The increased cost of fuel will severely impact the road freight industry this year, which will have a domino effect on prices in other sectors, pushing inflation higher.
This is according to Road Freight Association CEO Gavin Kelly, who told eNCA that recent fuel price increases will inevitably increase the cost of products transported by roads.
“When the fuel price climbs, that means you and I are going to pay more for the things that are transported by road. That’s just the nature of things,” he said.
“We’re going to see price increases starting to happen, and it’s going to have an effect on inflation which is what we were hoping wasn’t going to happen.”
Fuel prices have increased significantly since the start of the year, with petrol prices rising by 14.6%. Diesel, meanwhile, has increased by 8.7% despite consecutive cuts in the first half of 2023.

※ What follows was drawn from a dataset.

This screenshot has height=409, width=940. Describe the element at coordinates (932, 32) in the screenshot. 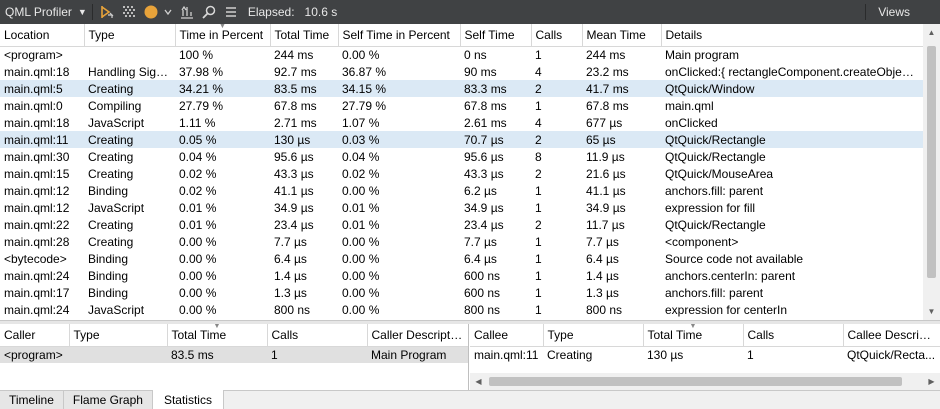

I see `scroll-up-icon: ▲` at that location.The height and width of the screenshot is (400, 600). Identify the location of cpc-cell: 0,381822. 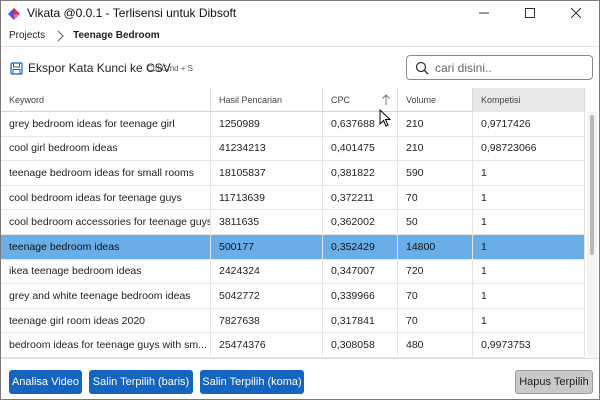
(360, 173).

The fuel price increased significantly at the start of September, and inland 95 octane petrol costs R24.54/litre, while at the coast, it costs R23.82/litre, factoring in the slate levy and other expenses. Diesel was hiked by between R2.76 and R2.84 a litre.
There are also more price increases expected in October and potentially later in the year.
Kelly said fuel now constitutes 55% of the operational cost of moving a truck, and the industry has seen a 6.3% increase month-on-month in terms of fuel costs.
“Obviously, that’s going to factor into the delivery costs and what you and I will pay at a retail store.”
He said these costs will have to be passed on to consumers, as truck operators and other supply chain roleplayers need the capital to keep buying fuel.
He explained that many transporters do not get paid immediately for a specific leg of a delivery. There is usually a 30-, 60- or even 90-day delay with payments.
“So especially small transporters need to find the cash to keep that transport going,” he explained.
Interest rate implications
Absa also recently warned that there are upside risks to its September headline consumer price index (CPI) inflation forecast due to high fuel prices, which could see the South African Reserve Bank (SARB) implement another interest rate hike.
At its latest Monetary Policy Committee (MPC) meeting, the SARB elected to pause the interest rate hiking cycle that has been ongoing since November 2021.
This decision came in light of South Africa’s June CPI inflation reaching its lowest level in months and falling within the SARB’s target inflation range of 3% to 6%.
However, the MPC warned that this was merely a pause in the hiking cycle rather than the end, and it would remain dependent on data for future decisions.
While June’s inflation reading was positive, many experts are concerned that this trend will be short-lived.
Absa recently revised its expectations for September’s headline CPI inflation from 5.2% year-on-year to 5.6% year-on-year in light of the rising fuel costs in September.
Absa explained that, given the weights of petrol and diesel in the CPI basket, fuel price hikes in line with current under-recovery rates would imply a sharp rise of 8.3% month-on-month in the CPI fuel price index in September.